Answer these from the spread betting text below:
1. How high can the Capital Gains tax on CFD profits be?
2. What is the only cost involved in spread betting?
3. In what currency is a spread betting account displayed?

Provided passage:
————————

Another key reason why traders opt to spread bet is because of the tax-free nature of spread betting as a trading style. Because it is regulated as a gambling activity by the tax authorities, you can expect to be exempt from Capital Gains tax and Stamp Duty, (although income tax will be payable by those that earn their sole income from spread betting). This is a major draw, particularly for those engaging in larger individual transactions, because it can deliver a major cash saving on other, less tax-efficient investments.
Advantages vs CFDs
Tax Efficiency:financial spread betting is considerably more tax efficient than trading CFDs, because of one crucial distinction in the way they are considered by the tax authorities in the UK. Whereas CFDs give rise to Capital Gains tax on any profits made (which can be as much as 28%), spread betting positions are almost always entirely tax free, with no liability to CGT in issue. This provides traders who opt for spread betting with an almost 30% advantage over the most heavily taxed CFD traders, thus the difference this can make to your trading fortunes can be pretty significant.
No Commission: spread betting positions charge no commission, unlike CFD positions which are charged at a percentage of the total transaction cost. The only cost involved in spread betting is wrapped up in the spread which represents the commission portion, and has no relation to the size of the transaction or the eventual gains you will realise. Its simply (usually) just a couple of points, and therefore tends to work out cheaper than CFD commission in the majority of cases.
Trade in Sterling: spread betting will always be denominated in your base currency, because that is the currency through which all your trading activity takes place. Your spread betting account will be displayed in pounds, your transactions will be ‘bets’ placed in pounds, and the earnings (and losses) will be in pounds. When you are trading exchange-based CFDs, these will be traded in the relevant base currency of the market on which you are buying/selling, and as a result your positions will be subject to the further exposure to currency fluctuations, which can work some way towards offsetting any profits realised on the position at the point at which you liquidate your foreign currency positions.
Disadvantages vs CFDs
Wider Spreads: to account for the lack of commission, the spreads offered in spread betting are often comparatively wider than the same picture in CFD markets, which effectively handicaps the trader on whichever side of the trade he falls. Because of the width between the buy and sell price, long positions have to go longer and short positions have to go shorter in order to generate the same levels of return. Particularly when you’re looking at trading opportunities that are pretty minimal, this can be a serious disadvantage to spread betting over CFDs.

————————

Entries supplied:
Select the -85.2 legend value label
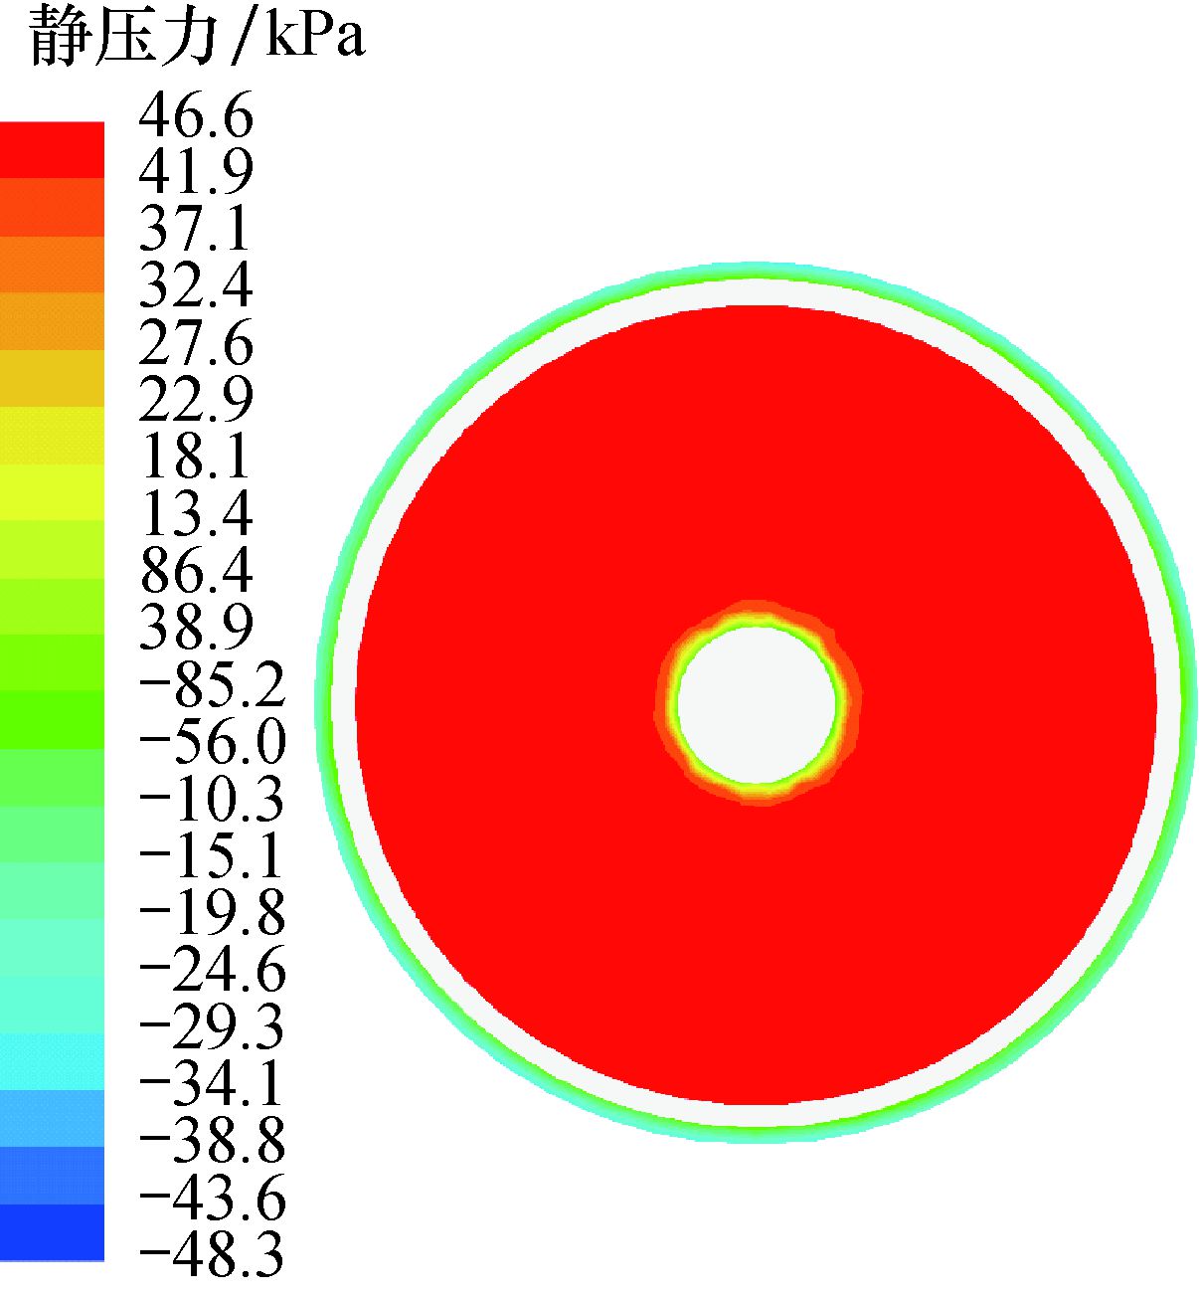 [x=212, y=684]
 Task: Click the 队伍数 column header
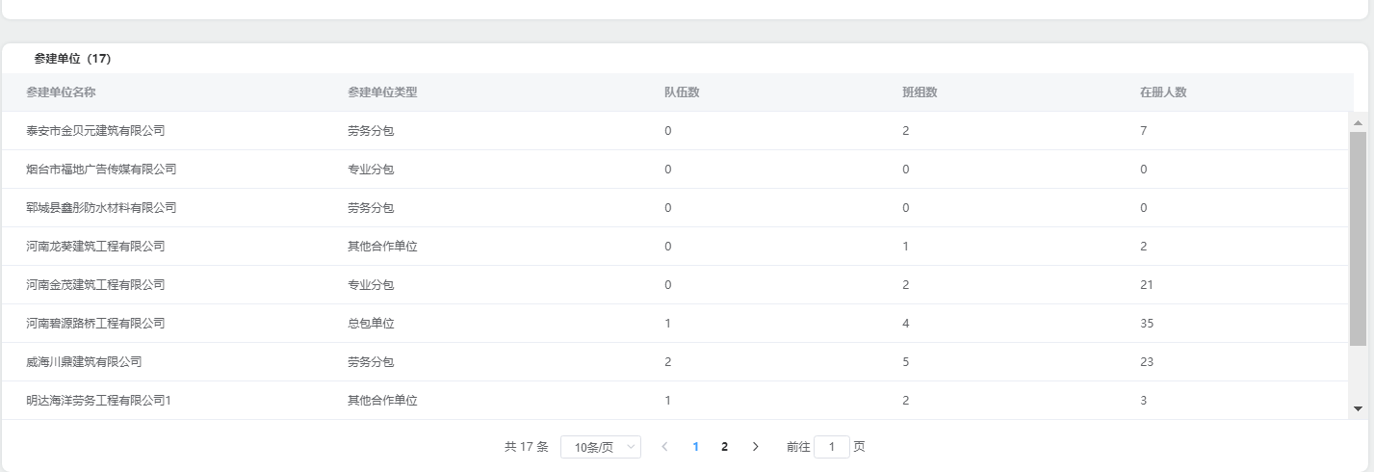682,92
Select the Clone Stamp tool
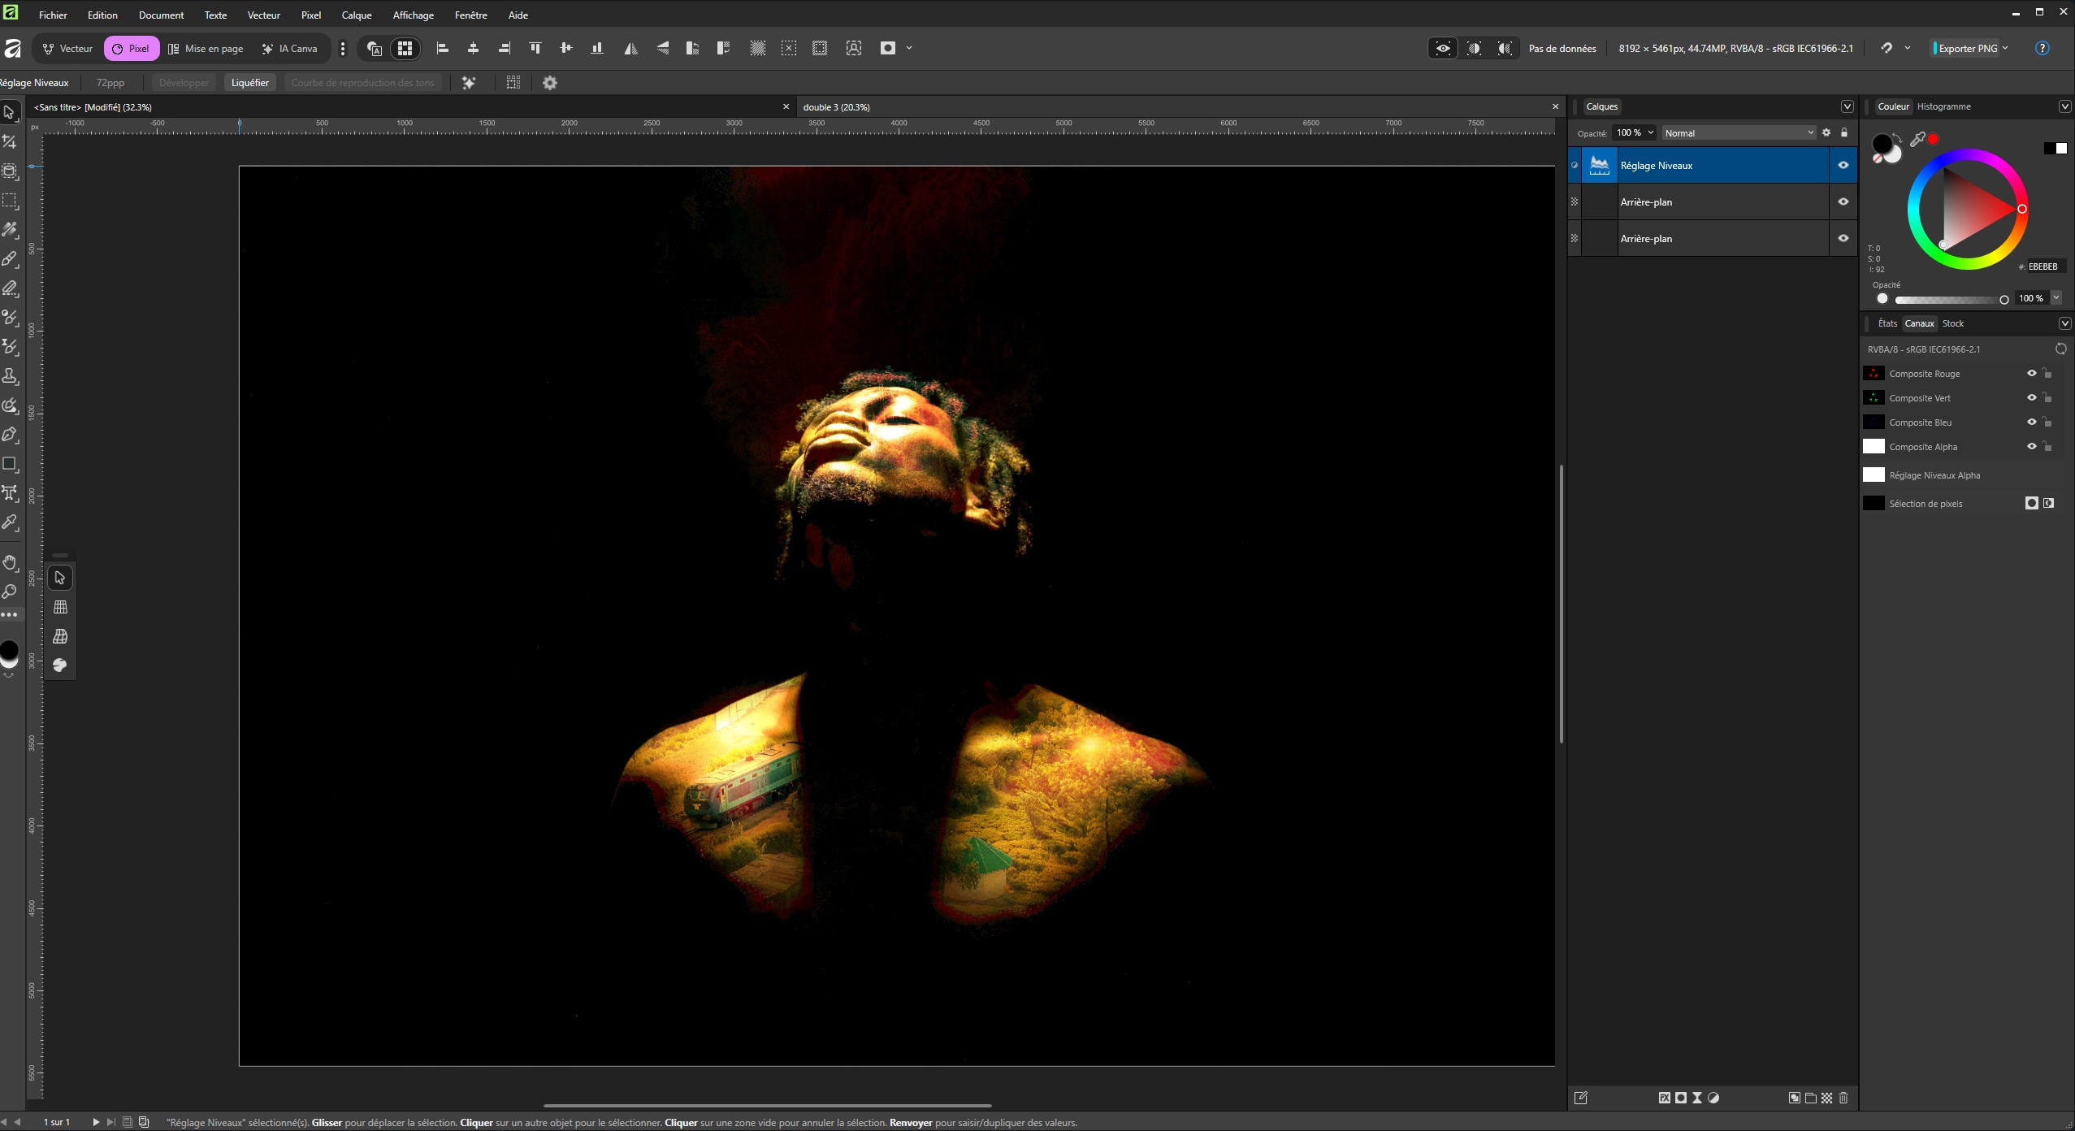2075x1131 pixels. pyautogui.click(x=10, y=376)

————————

Response to the exercise:
1. As much as 28%.
2. The spread.
3. Pounds.